PROMPT:
Omitting all images, output the entries that follow exactly as written.
** Opening RECORD EXCERPTS block **
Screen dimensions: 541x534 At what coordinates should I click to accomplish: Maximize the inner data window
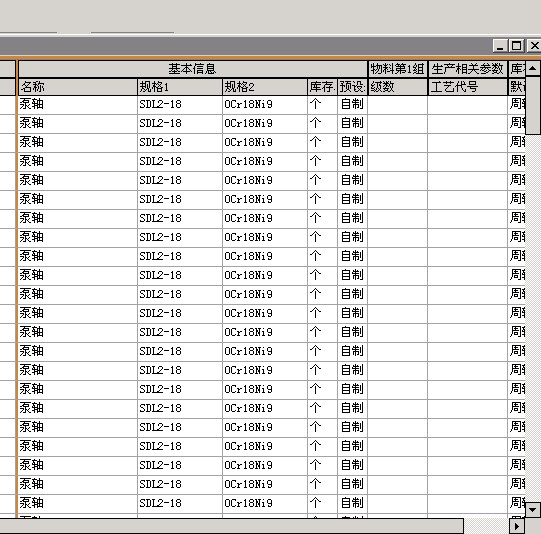517,46
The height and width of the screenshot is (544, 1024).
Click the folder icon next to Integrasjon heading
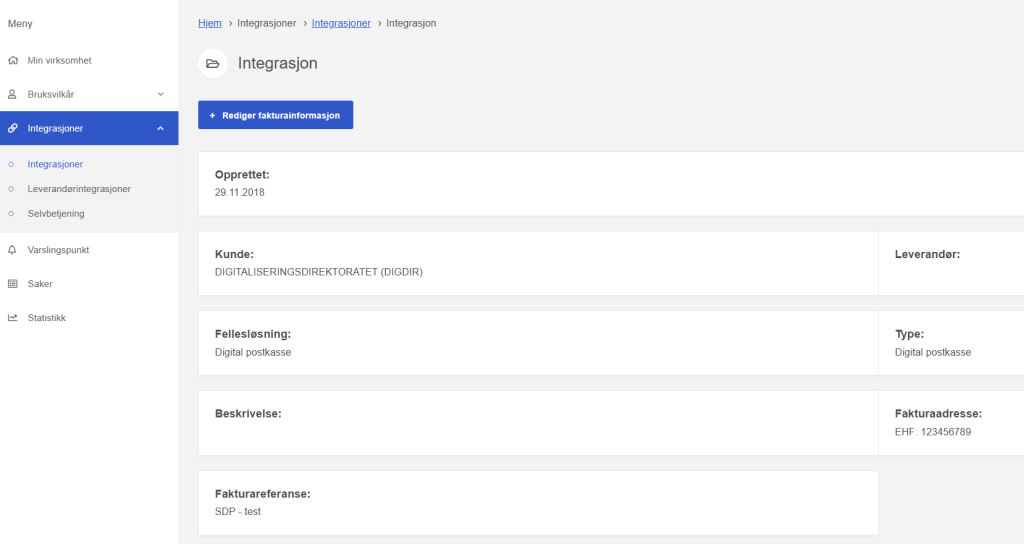212,64
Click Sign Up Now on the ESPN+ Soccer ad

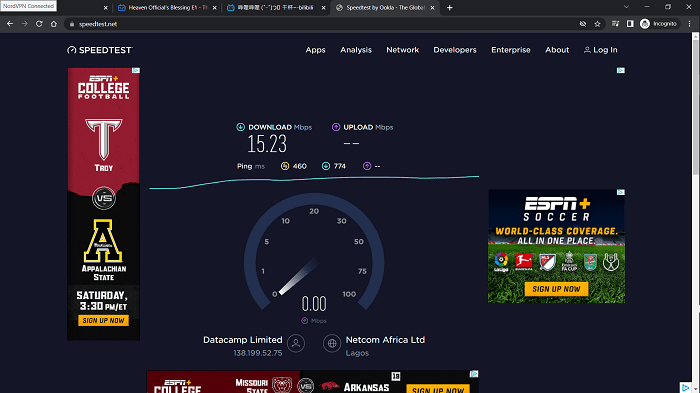click(556, 289)
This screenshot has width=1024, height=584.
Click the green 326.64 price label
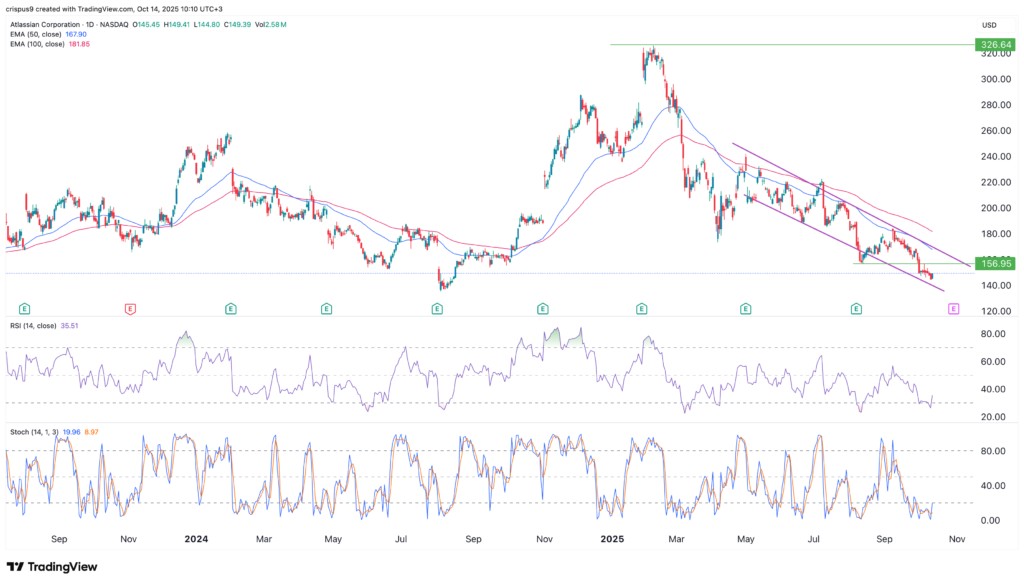(995, 45)
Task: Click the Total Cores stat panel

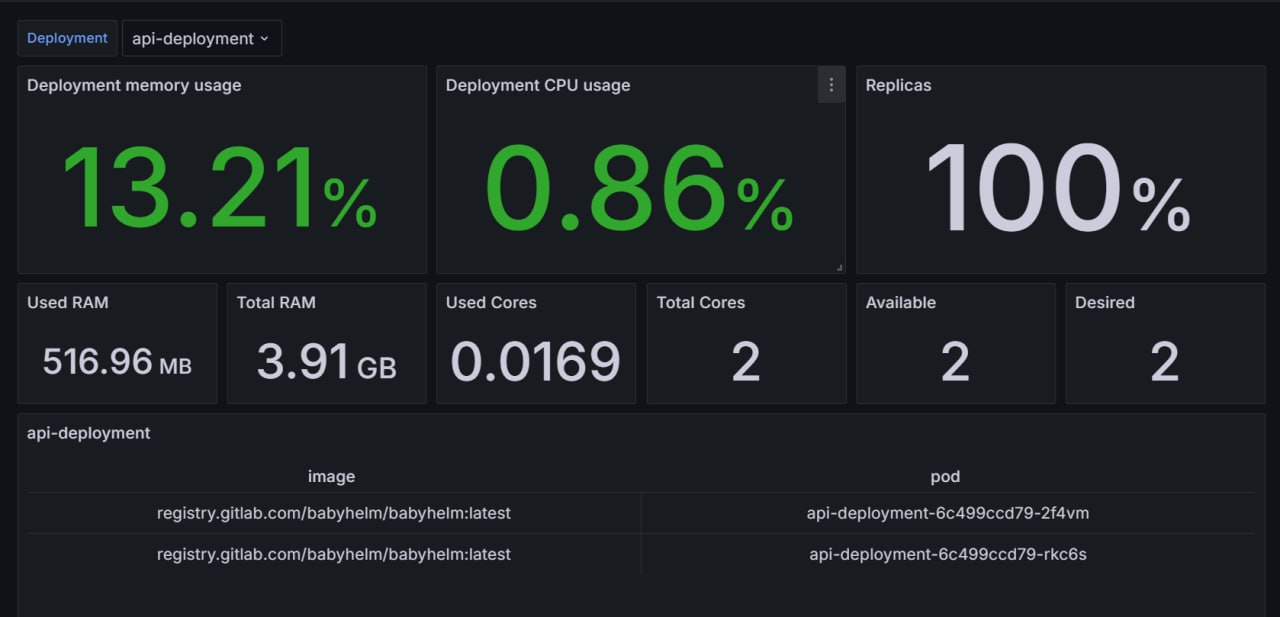Action: pos(746,343)
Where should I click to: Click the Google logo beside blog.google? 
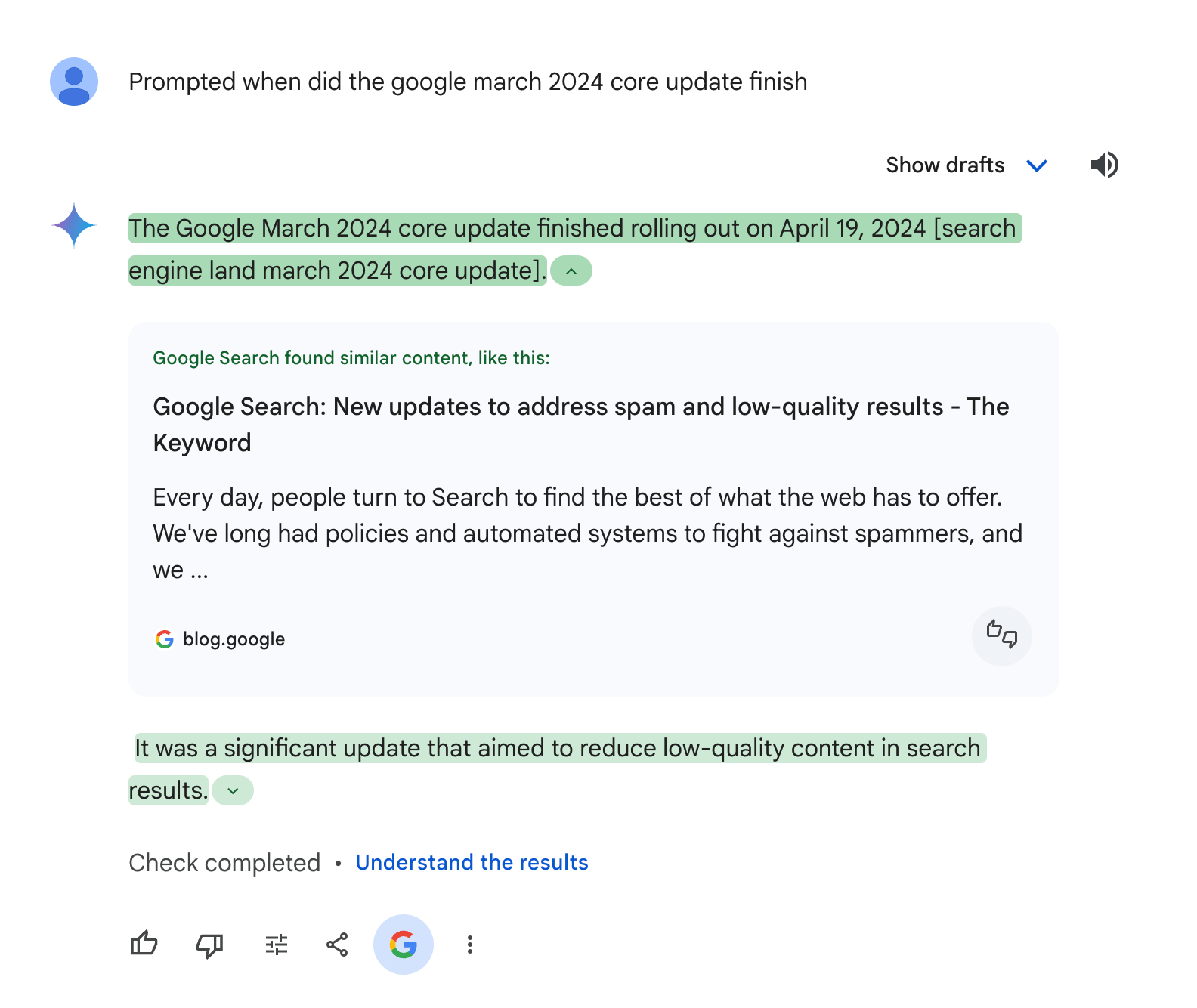[x=164, y=639]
** Closing RECORD EXCERPTS block **
SOLUTION BELOW:
Screen dimensions: 541x534 At what coordinates should I click to accomplish: Maximize the inner data window
517,46
The height and width of the screenshot is (544, 1024).
Click the folder icon next to Integrasjon heading
212,64
Click Sign Up Now on the ESPN+ Soccer ad

click(556, 289)
This screenshot has width=1024, height=584.
Click the green 326.64 price label
(995, 45)
Task: Click the Total Cores stat panel

Action: pos(746,343)
Where should I click to: Click the Google logo beside blog.google? 
[x=164, y=639]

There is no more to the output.